While there wasn't that much to see on the surface of the island (a few small plants and cactus), there was a lot to see at the bottom of the cliffs. Those areas often filled with brackish water (salt water from the ocean running up fissures in the lava, and fresh water running down from the volcanoes). Small fish and sharks would get into these pools through the fissures with the salt water, then grow too big to escape back to the sea, getting trapped.

Lots of plants grew along the edges of these pools, and the water attracted flamingos, stilts, martins, and other shore birds.

After the walk was over, came the part I was dreading the most. Getting back down the cliff and into the panga. My descent was less than graceful, and I basically fell into the boat. I can't begin to tell you how happy I was to get back on the yacht!

After we were all back on the Beluga, the captain turned on the engine and we started moving to Elizabeth Bay. We ate lunch while the yacht was moving, which was quite an experience in itself. Most of the time, meals were served when the yacht was anchored.

Elizabeth Bay, Isabela
Shortly after lunch, we dropped anchor and went snorkeling at Elizabeth Bay. There were a couple of penguins zipping by, but they were very difficult to capture on film. There were also a few flightless cormorants, which were equally quick swimmers. As we moved closer to the rocky/lava shoreline, there were all sorts of inlets to explore.

There was one narrow channel that led to smaller pools surrounded by lava. Getting through that was difficult, since the tide was going out, and you really had to swim against the current (and push off against the rocky bottom). Once it that area, there was a mix of brackish water - it almost looked like we were snorkeling in oil, since the mix of fresh and salt water caused a filmy cloud. This made taking pictures rather difficult.

As we moved further inland, there was one area that Mauricio told us not to miss. He made it all very mysterious, saying that we couldn't wear our flippers or kick our feet in that area, and only 3 people could enter at a time. He then swore the leaving people to secrecy, so they couldn't tell anyone else what they saw. In order to get into this area though, you needed to take off your flippers, and walk about 3m across the same sharp, uneven lava that we walked across earlier in the morning. Sheesh! I could barely walk across that with shoes - let alone barefoot. Several other people were equally hesitant to walk across that lava, so we problem solved and made a path with our flippers. That way, even though the sharp lava was underfoot, our feet were actually touching the rubber flippers. Mauricio assured us it was worth the effort. IT WAS! In addition to all sorts of fish, there were about a half dozen sea turtles in an area about the size of my bedroom, gracefully swimming along beside us. What an incredible experience.

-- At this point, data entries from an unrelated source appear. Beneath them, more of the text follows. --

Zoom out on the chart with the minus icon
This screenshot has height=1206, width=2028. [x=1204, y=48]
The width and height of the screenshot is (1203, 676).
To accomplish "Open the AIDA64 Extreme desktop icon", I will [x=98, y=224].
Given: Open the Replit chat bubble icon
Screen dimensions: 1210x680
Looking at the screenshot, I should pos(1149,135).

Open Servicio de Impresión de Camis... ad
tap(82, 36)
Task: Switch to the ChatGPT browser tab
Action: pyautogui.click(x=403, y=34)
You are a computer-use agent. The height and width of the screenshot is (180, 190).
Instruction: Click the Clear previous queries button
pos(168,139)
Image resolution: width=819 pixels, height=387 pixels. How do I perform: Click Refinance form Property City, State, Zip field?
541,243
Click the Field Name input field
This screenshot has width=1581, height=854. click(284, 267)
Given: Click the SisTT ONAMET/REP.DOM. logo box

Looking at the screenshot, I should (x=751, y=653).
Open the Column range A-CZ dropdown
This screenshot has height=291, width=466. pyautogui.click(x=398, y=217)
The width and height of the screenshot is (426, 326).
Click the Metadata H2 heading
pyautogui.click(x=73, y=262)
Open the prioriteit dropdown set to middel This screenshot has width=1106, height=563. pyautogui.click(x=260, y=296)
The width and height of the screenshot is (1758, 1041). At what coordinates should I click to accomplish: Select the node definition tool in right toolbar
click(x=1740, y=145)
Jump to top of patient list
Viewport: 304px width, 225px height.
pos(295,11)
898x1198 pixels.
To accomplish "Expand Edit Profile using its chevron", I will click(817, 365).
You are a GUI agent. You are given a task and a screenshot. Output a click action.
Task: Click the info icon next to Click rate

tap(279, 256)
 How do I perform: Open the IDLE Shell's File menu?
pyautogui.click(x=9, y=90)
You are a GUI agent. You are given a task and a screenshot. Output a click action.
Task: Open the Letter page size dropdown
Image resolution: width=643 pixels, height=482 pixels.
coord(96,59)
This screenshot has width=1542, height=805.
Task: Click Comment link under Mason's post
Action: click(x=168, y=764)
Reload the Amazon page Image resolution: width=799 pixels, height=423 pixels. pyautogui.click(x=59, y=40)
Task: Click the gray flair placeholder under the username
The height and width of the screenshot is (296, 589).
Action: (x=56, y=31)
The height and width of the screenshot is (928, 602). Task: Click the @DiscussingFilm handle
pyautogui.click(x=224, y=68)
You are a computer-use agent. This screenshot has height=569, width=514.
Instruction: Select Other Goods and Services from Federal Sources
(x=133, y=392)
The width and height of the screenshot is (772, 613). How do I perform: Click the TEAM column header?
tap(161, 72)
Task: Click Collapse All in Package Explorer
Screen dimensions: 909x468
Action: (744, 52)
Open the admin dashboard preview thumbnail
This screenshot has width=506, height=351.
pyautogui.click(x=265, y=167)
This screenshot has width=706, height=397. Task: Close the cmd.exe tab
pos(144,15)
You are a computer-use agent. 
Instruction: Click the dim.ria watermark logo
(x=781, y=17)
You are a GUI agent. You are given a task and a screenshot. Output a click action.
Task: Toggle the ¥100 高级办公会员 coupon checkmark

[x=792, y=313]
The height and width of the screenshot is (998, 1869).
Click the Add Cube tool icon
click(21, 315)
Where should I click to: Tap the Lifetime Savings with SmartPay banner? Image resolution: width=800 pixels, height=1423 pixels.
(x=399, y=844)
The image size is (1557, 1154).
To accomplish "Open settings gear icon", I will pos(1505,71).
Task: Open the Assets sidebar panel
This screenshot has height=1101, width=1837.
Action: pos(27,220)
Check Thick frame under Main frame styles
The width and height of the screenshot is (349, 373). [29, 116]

After hauling ourselves back out of the water and into the pangas, we headed back to the yacht for a warm snack and to change clothes. We had about an hour to dry off and warm up, before we hopped back into the pangas for a ride through the mangroves. The crew also brought the kayaks out, so people could use those if they wanted (there were 2 kayaks for everyone to share).

It was amazing how close we could get to the wildlife in the pangas. Once we got into the mangroves, the motor was cut and the driver pulled out oars, so we could paddle silently in the water. Through the water, we could see sea turtles and a few sting rays, but the real interest was on the shore.

At one point, we came across a group of penguins on the shore. I was close enough that I would have been able to touch them! In fact, I ended up holding onto a branch of the tree they were under in order to keep the panga still, and stop it from bumping against the shore with each wave. It was amazing to see the amount of wildlife hiding in the mangroves. There were pelicans, sea lions, and lots of different kinds of shore birds.

We also stopped for a while to watch heron catching small fish.
There were several kinds of heron present.

As the sun was starting to set, we left Elizabeth Bay and headed back to the ship, where George was waiting for us with hot appetizers and drinks. Most of us got a glass of wine and went up to the sun deck to relax before dinner and enjoy the view of the setting sun. And we were rewared with a spectacular sunset!